[Dataset rows]
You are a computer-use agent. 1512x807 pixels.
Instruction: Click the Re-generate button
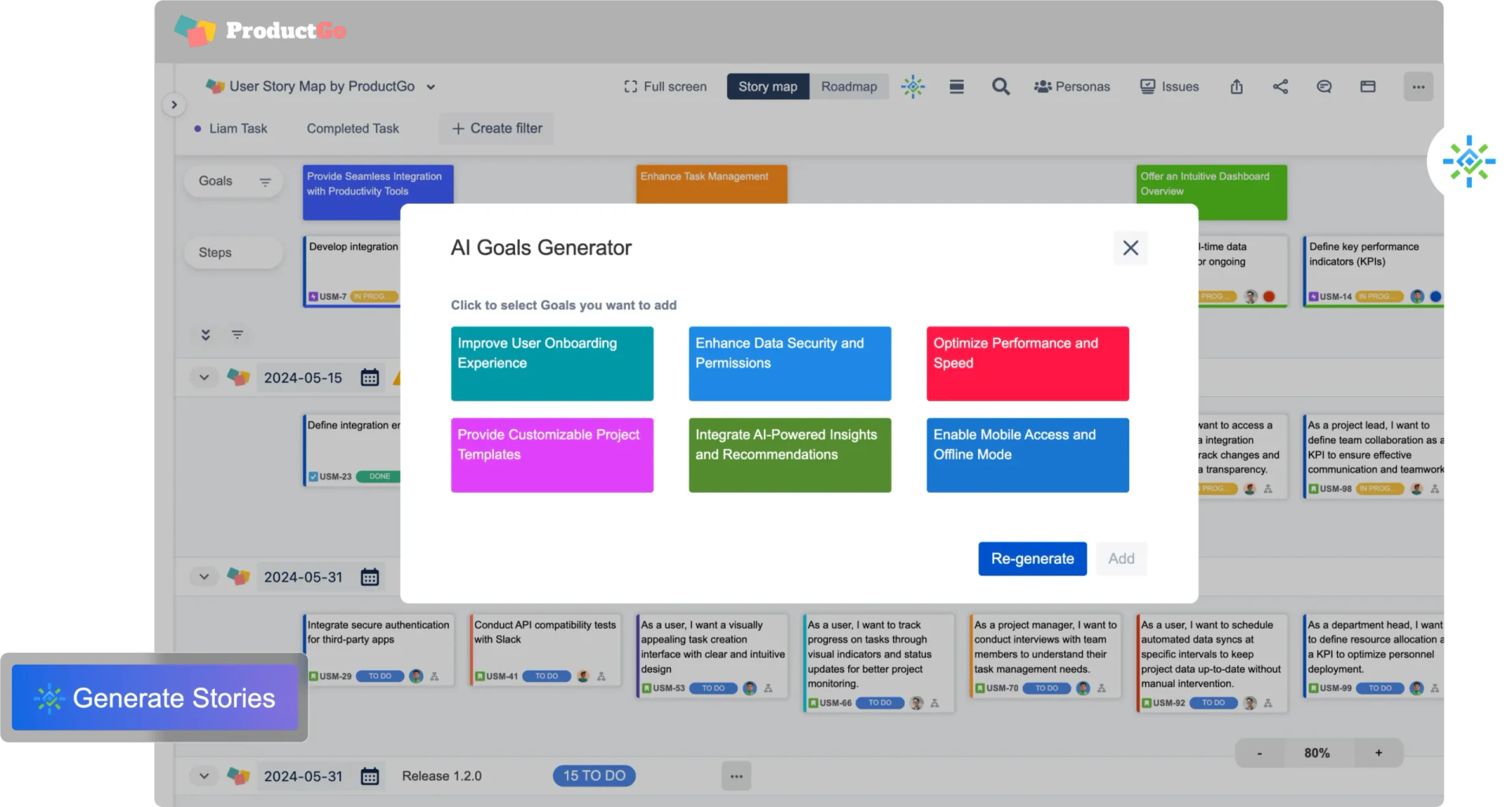[1032, 559]
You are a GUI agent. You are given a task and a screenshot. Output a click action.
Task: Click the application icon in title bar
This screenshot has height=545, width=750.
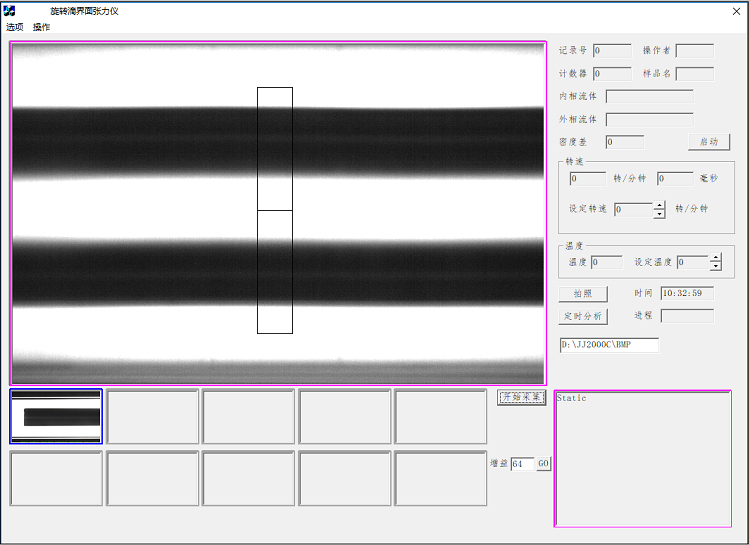coord(9,11)
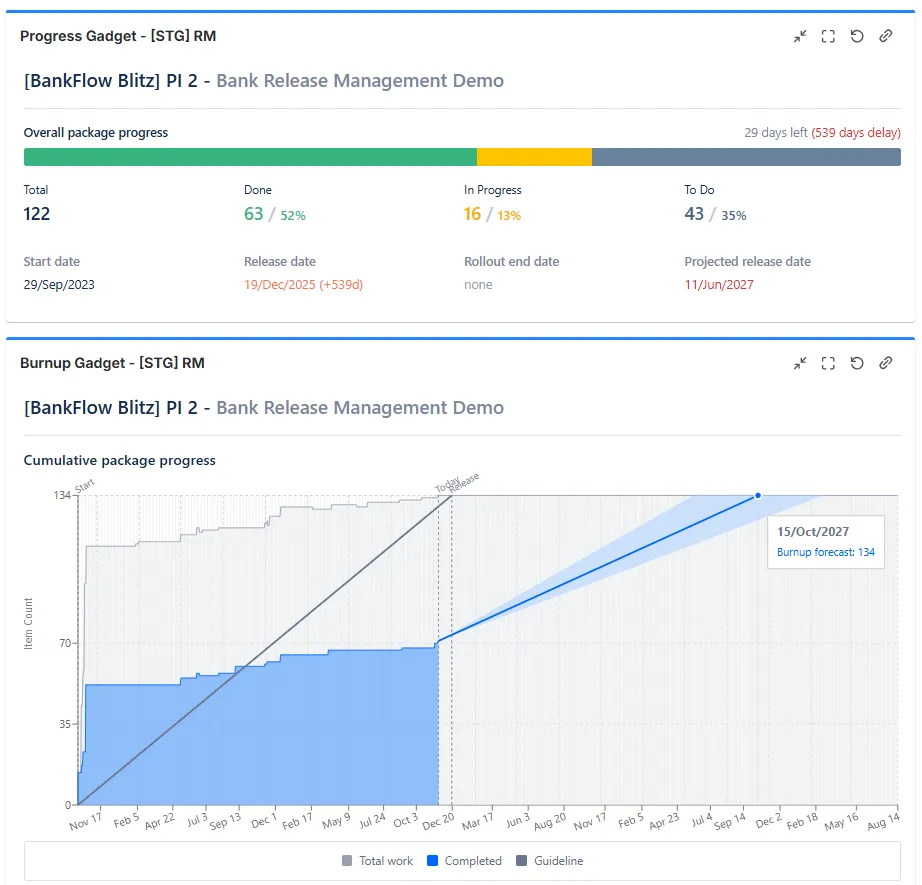Select the blue burnup forecast data point
Viewport: 922px width, 885px height.
pos(757,495)
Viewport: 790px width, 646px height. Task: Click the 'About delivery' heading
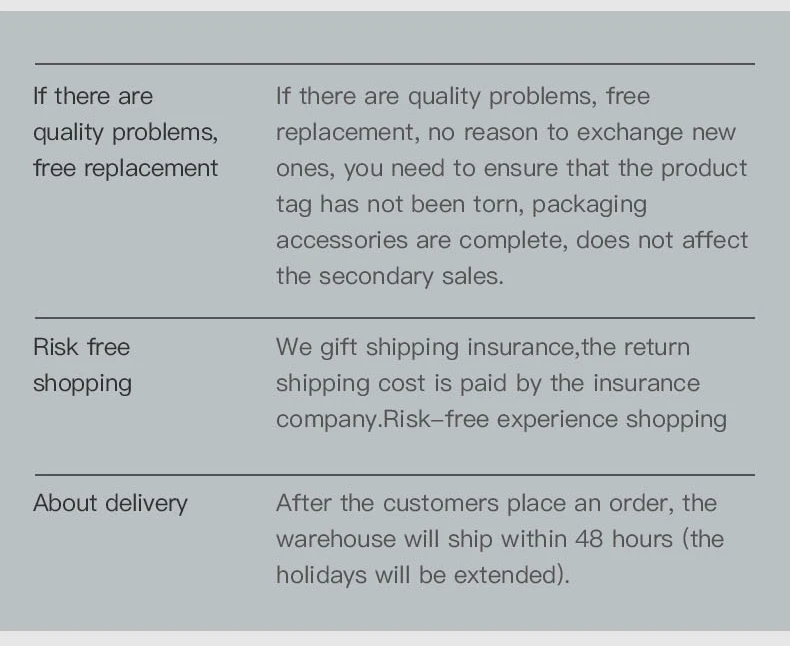coord(110,503)
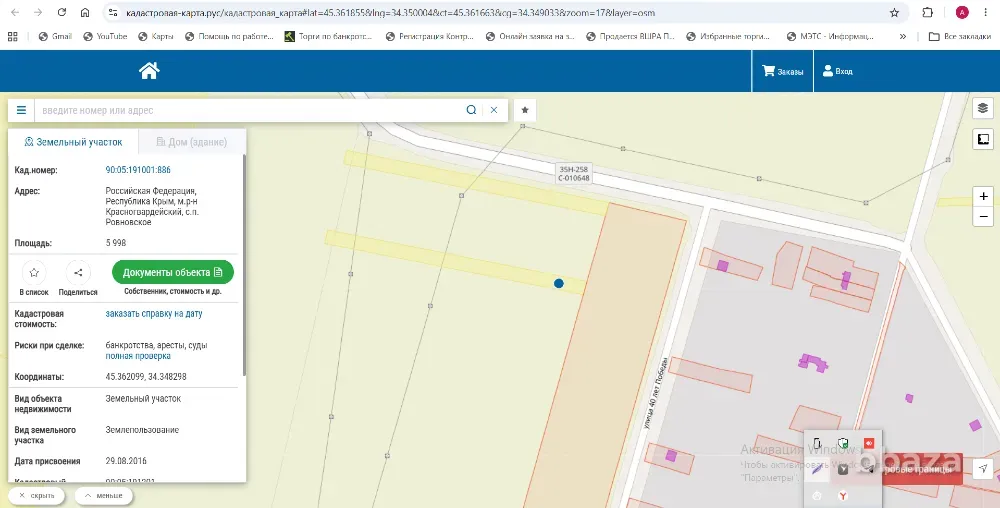
Task: Clear the search field with X icon
Action: pos(494,110)
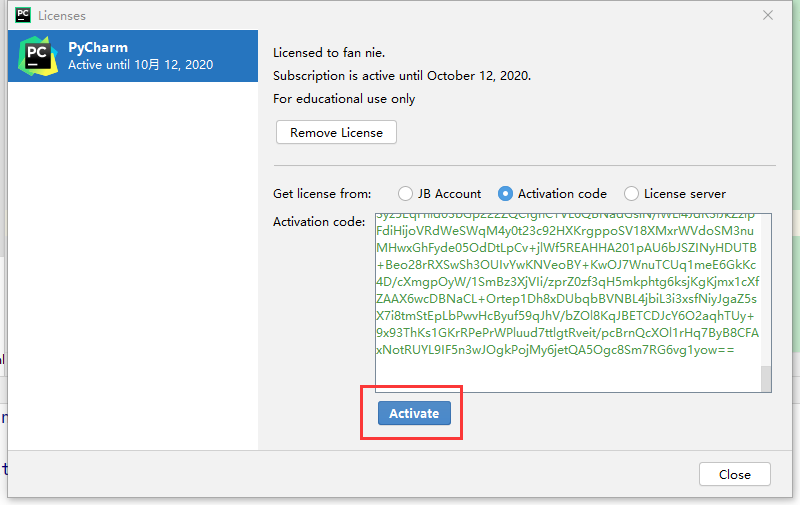Click the blue Activate button

(x=414, y=414)
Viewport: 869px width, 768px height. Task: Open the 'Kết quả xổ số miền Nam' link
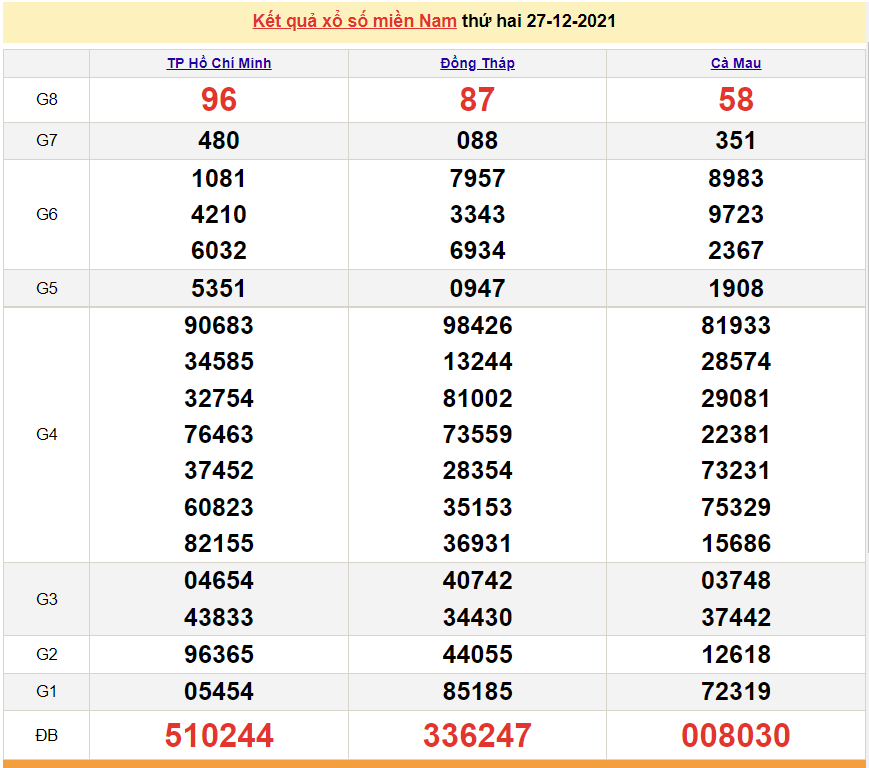click(x=354, y=21)
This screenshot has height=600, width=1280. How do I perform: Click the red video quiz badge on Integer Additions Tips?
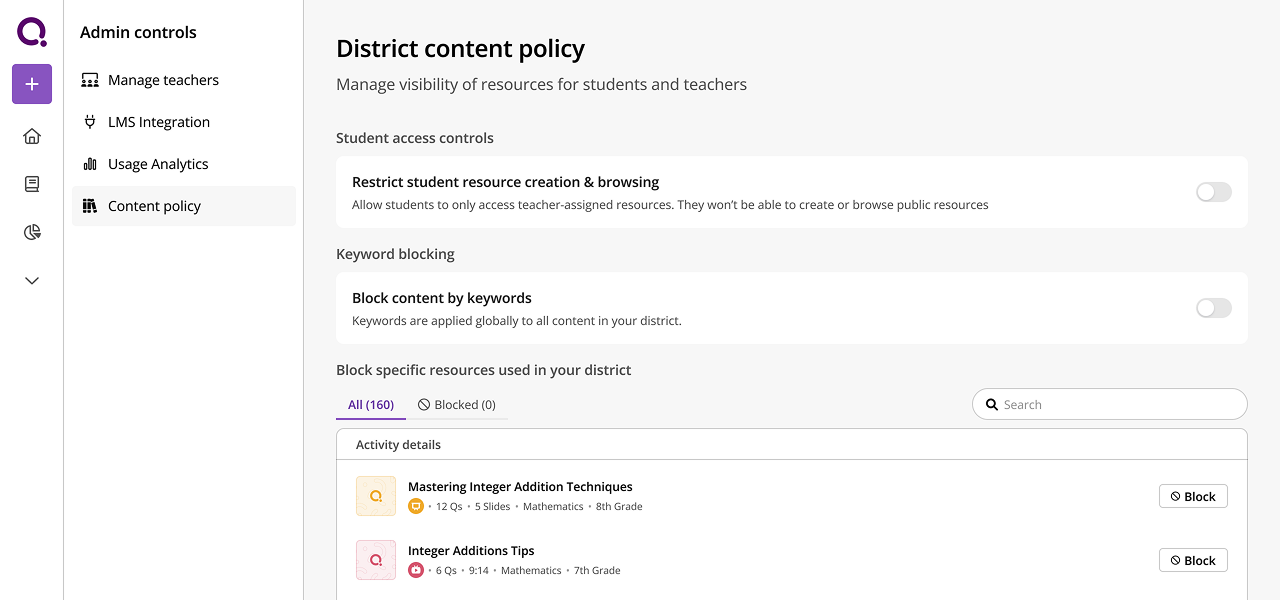(416, 570)
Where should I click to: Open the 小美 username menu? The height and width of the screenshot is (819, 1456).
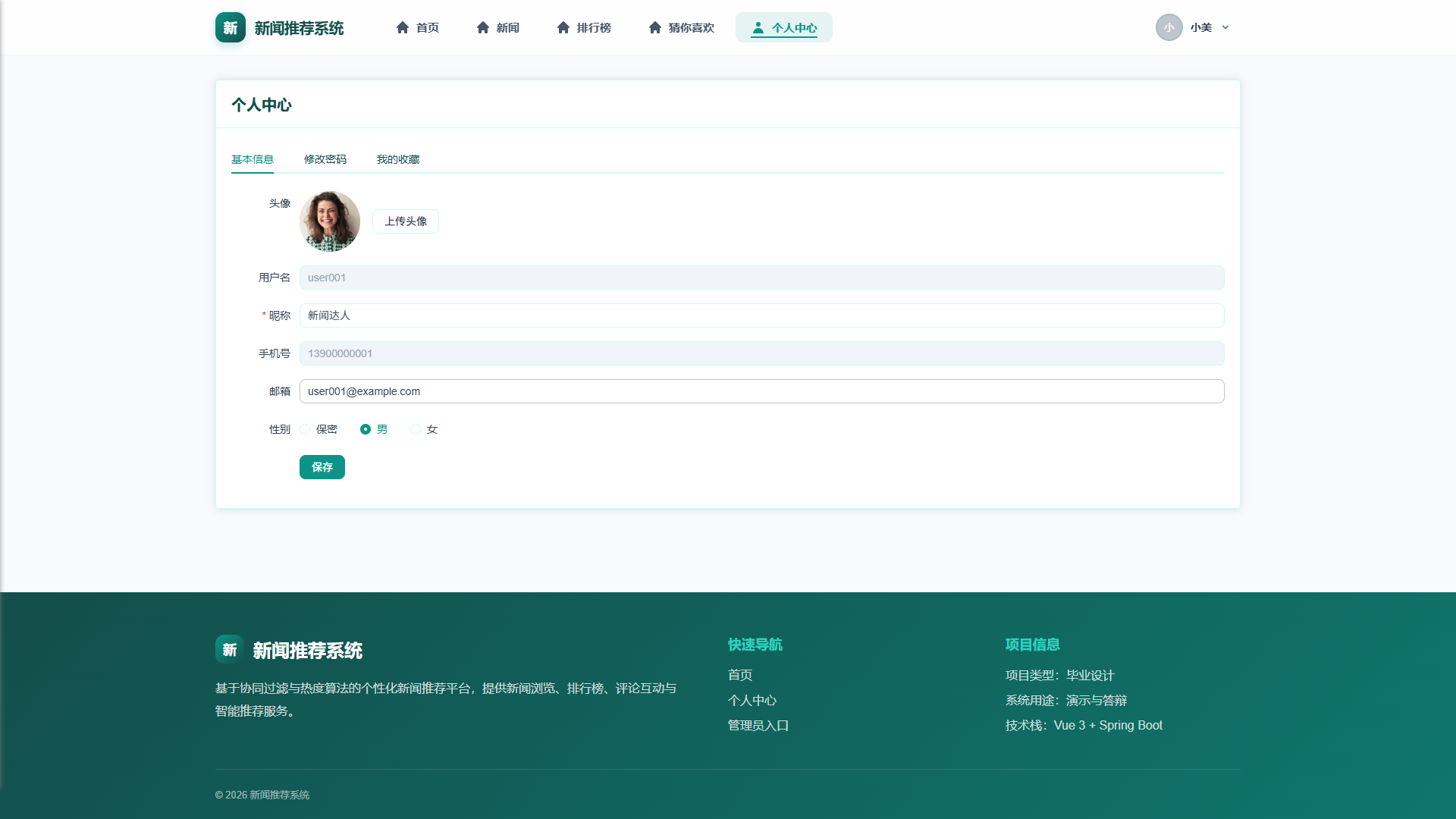1201,27
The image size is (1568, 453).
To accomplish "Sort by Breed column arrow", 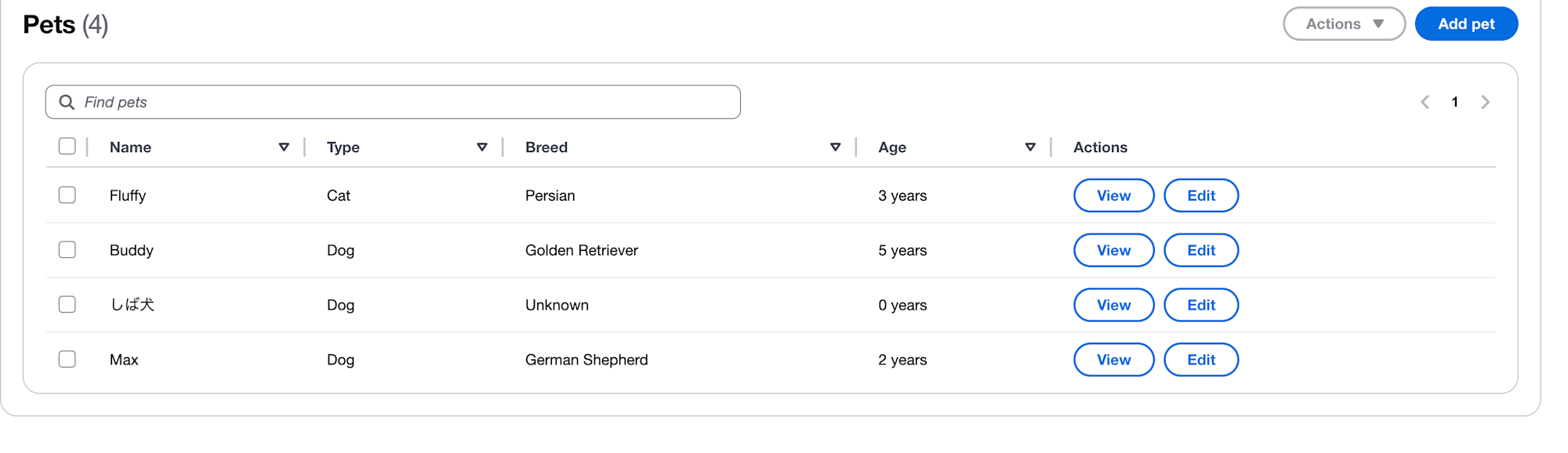I will tap(835, 147).
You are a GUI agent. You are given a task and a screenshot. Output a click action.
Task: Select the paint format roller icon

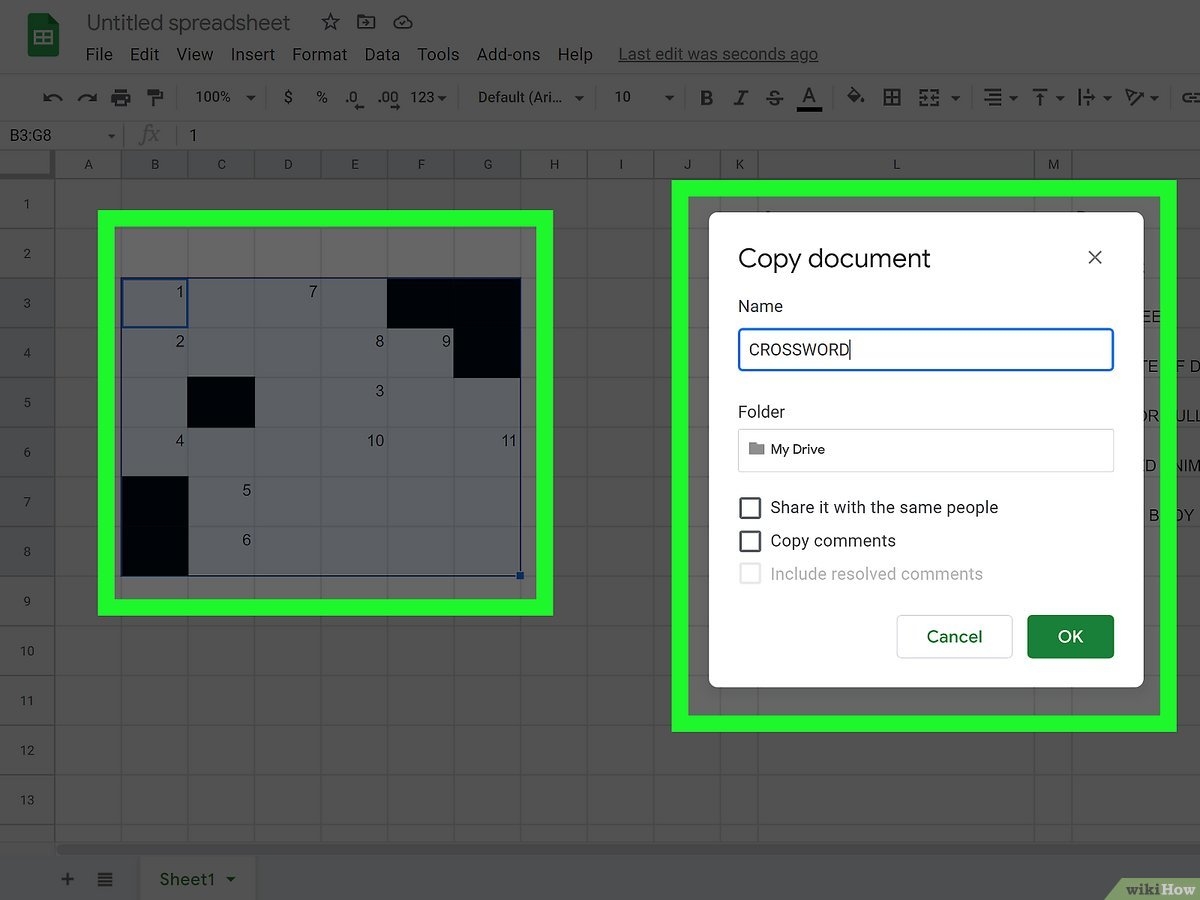155,97
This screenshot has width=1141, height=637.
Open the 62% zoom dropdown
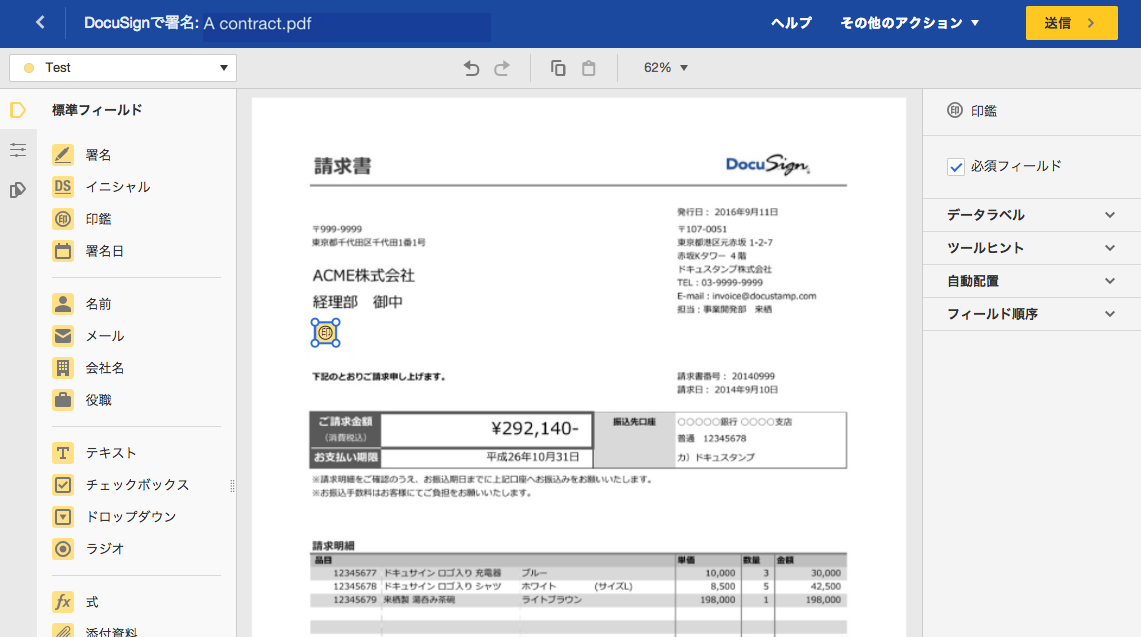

* **EXERCISE BRIEF**
Please rewrite the rows from the start through the line with "pos(757,495)", switching every "screenshot" to "screen capture" and leaving all else unchanged. Leave the pictures out of your answer.

* **ANSWER TO THE PROBLEM**
You are a computer-use agent. 1512x807 pixels.
Instruction: Click the Re-generate button
[1032, 559]
You are a GUI agent. You are given a task and a screen capture. Output a click action.
Task: Click the application icon in title bar
This screen capture has height=545, width=750.
coord(9,11)
Select the blue burnup forecast data point
Viewport: 922px width, 885px height.
pos(757,495)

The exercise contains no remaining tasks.